• **EXERCISE OBJECTIVE**: Please turn the rows below into a numbered list, leaving out blank lines and the pictures.

• **DATASET EXTRACT**:
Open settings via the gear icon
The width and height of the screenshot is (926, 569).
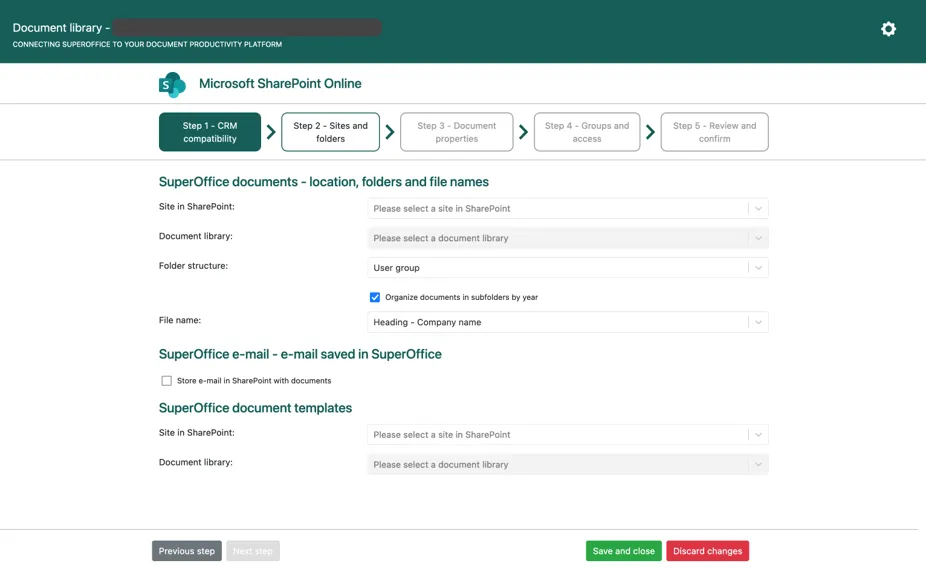888,29
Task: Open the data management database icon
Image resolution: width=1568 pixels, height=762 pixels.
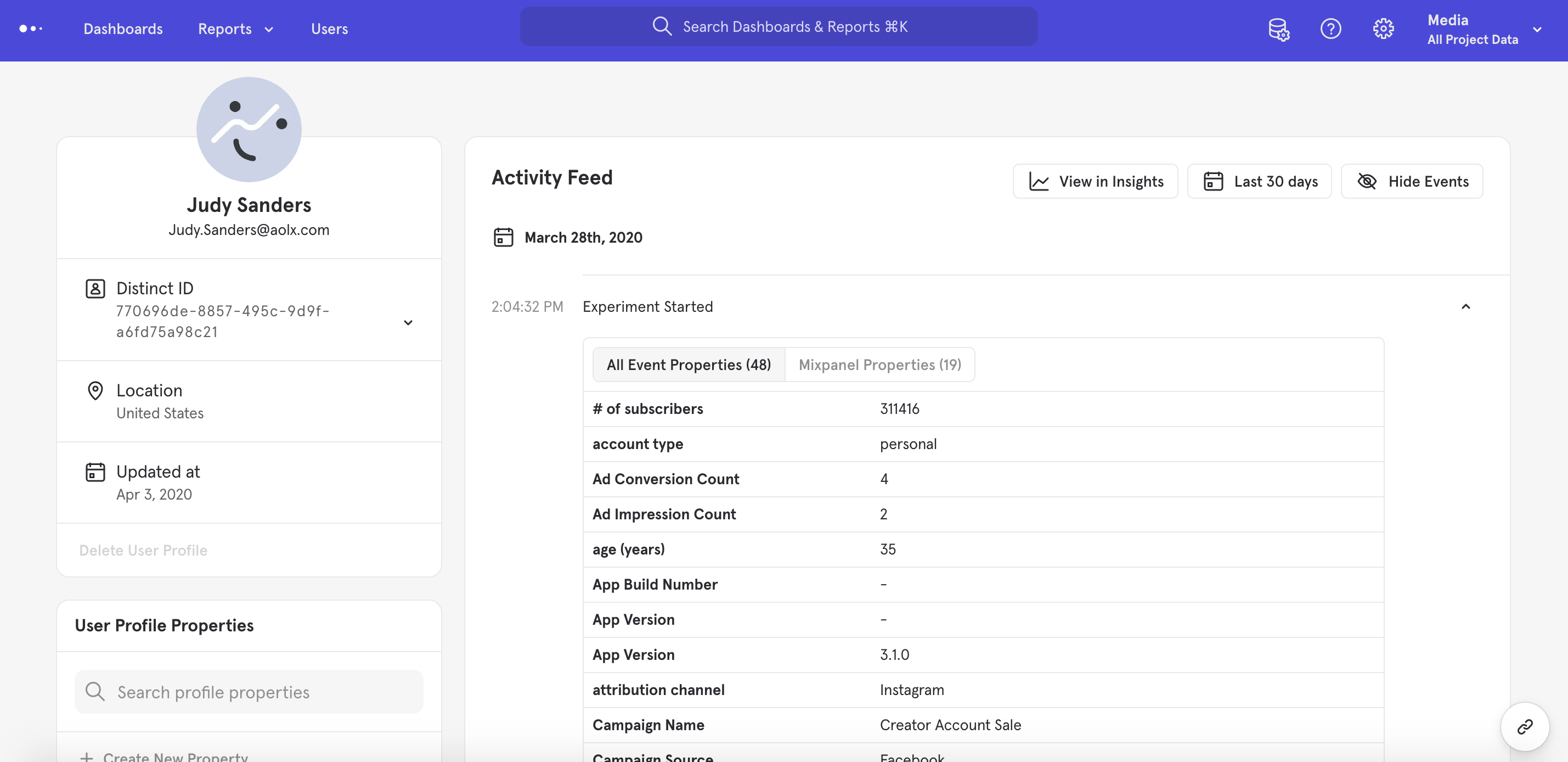Action: 1278,29
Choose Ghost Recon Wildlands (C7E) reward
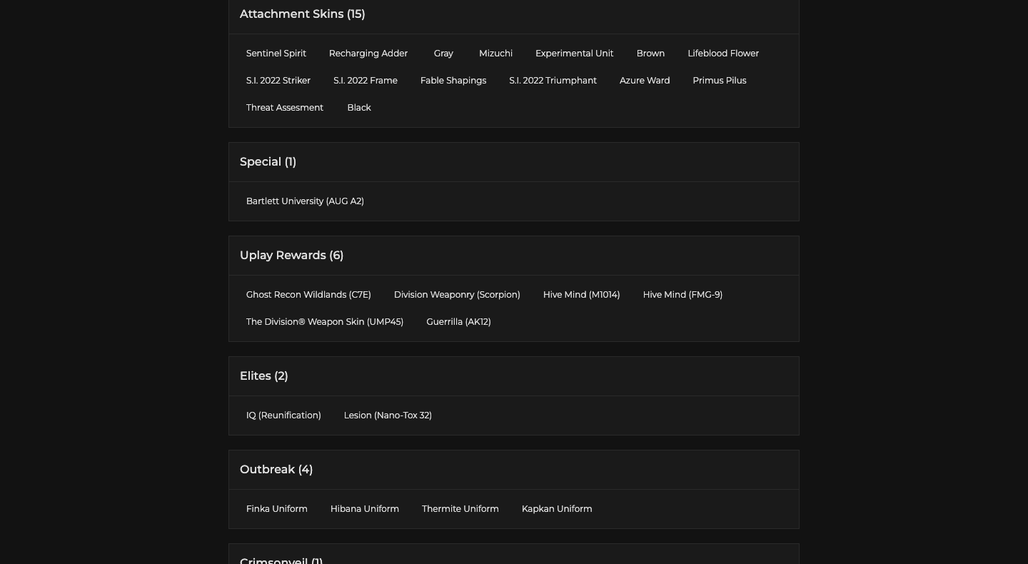 (308, 295)

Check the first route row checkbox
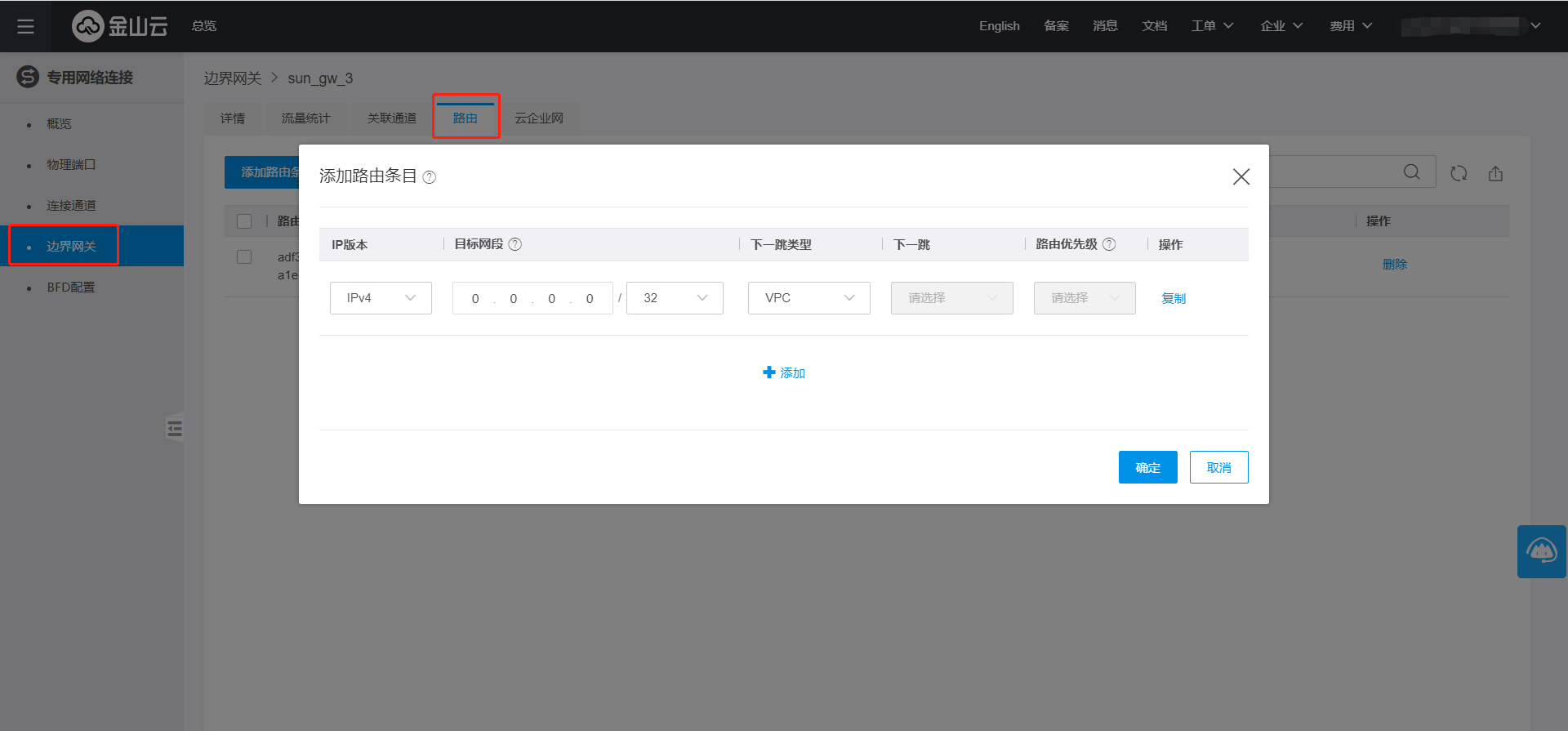pyautogui.click(x=244, y=257)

• **FINAL RESULT**:
1. Open settings via the gear icon
2. The width and height of the screenshot is (926, 569).
3. 888,29
4. Task: Open the data management database icon
5. Image resolution: width=1568 pixels, height=762 pixels.
6. Action: 1278,29
7. Choose Ghost Recon Wildlands (C7E) reward
8.  (308, 295)
9. Check the first route row checkbox
10. pyautogui.click(x=244, y=257)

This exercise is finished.